Rules for exactly how to create and carry out remote-work policies in a future hybrid environment may be highly complicated. Or they might be as simple as two words: Work appropriately.
That short version comes from General Motors, which settled on “work appropriately” as its hybrid work mandate after grappling with various more complicated policies and finding them wanting, according to this article from SHRM
, the human resources management association.
"Leadership decided to put the trust in the employees and their managers in terms of deciding what works best for them based on their roles and situation," SHRM quoted Cyril George, global talent acquisition director for GM, as explaining. "The flexibility allows leaders to lead and treat employees like adults who know best how to do their work."
The approach isn’t unprecedented at GM, as SHRM notes. It parallels the tactic GM CEO Mary Barra took when becoming the company’s head of HR in 2009. As a first priority
, she targeted the company’s dress code, reducing it from 10 pages to two words: “Dress appropriately.”
“If you let people own policies themselves — especially at the first level of people supervision — it helps develop them,” Barra told a Wharton conference in 2018. “It was an eye-opening experience, but I now know that these small little things changed our culture powerfully.”
It’s easy to see how “work appropriately” can be the foundation of an enterprise’s culture in the next generation of work. A workforce that trains itself to work appropriately, at a line manager and individual employee level, won’t just make sound choices about when to work remotely vs. at the office. Working appropriately, like dressing appropriately, suggests taking other people’s perspectives and needs into account, and feeling a responsibility to justify management’s trust in the individual. That seems like the basis for a healthy culture.
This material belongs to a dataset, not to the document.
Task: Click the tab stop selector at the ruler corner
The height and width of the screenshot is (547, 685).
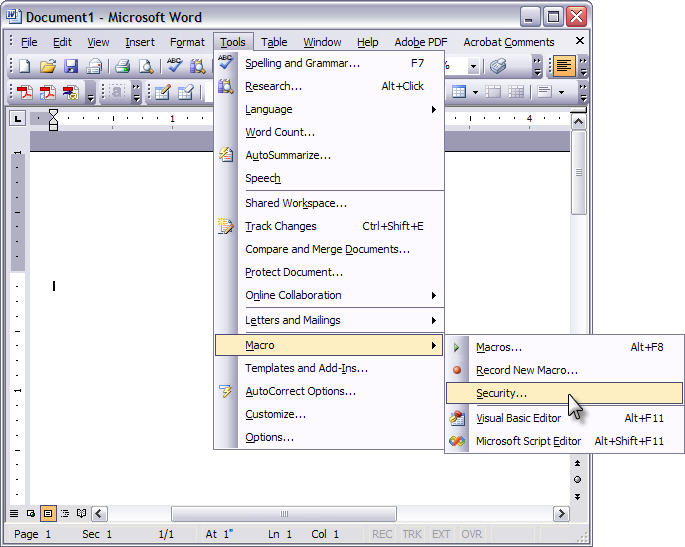Action: click(x=18, y=118)
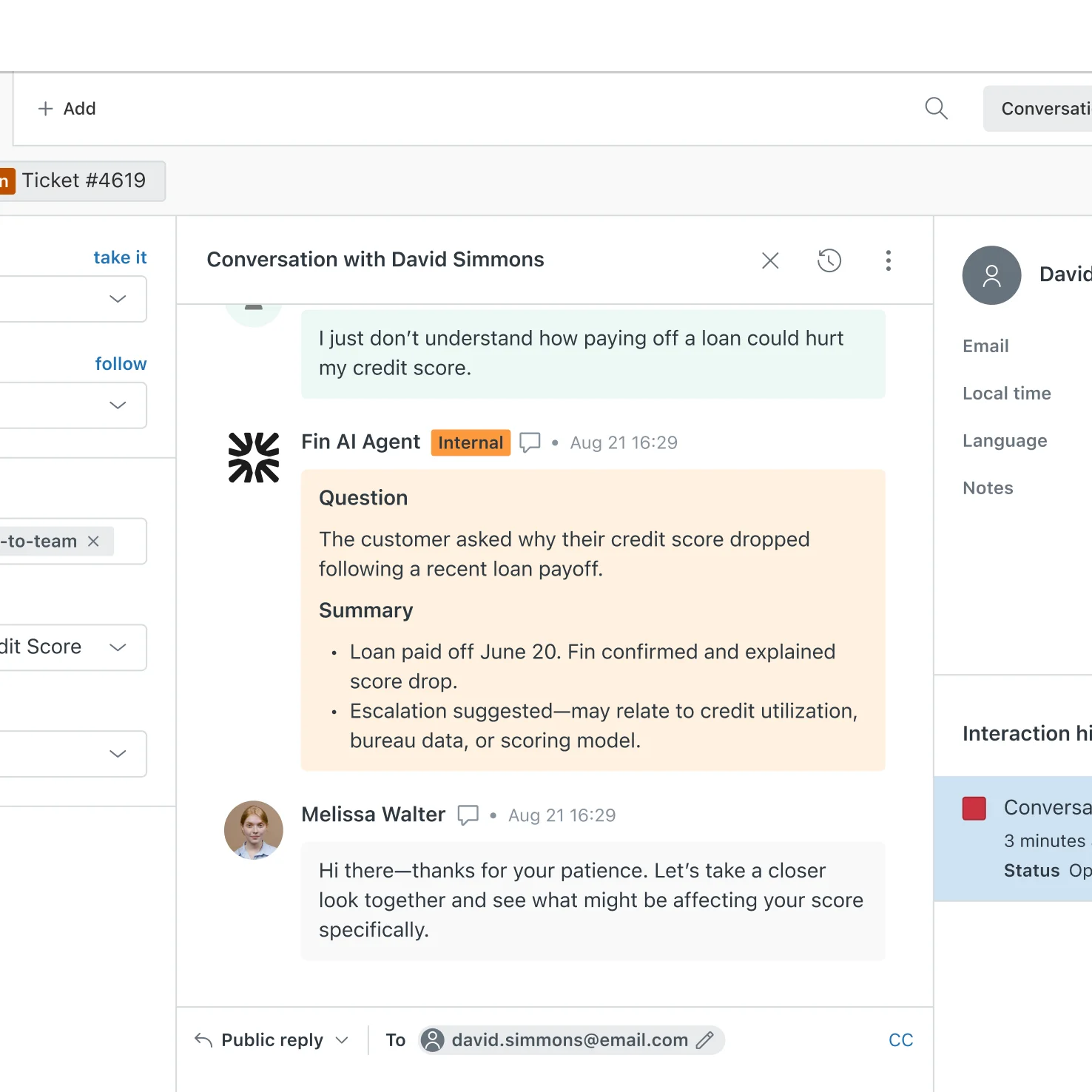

Even if your enterprise isn’t ready to make the leap of faith toward a two-word hybrid work policy, “work appropriately” should absolutely be the guiding principle for every organization. Fortunately, the SHRM article cited above does show that, at least among the large enterprises quoted in the piece, policies have been developed after deep and extensive consultation with employees.
In short, “work appropriately” isn’t just what the employees should do. It’s what the enterprise and its policies need to be able to do as well.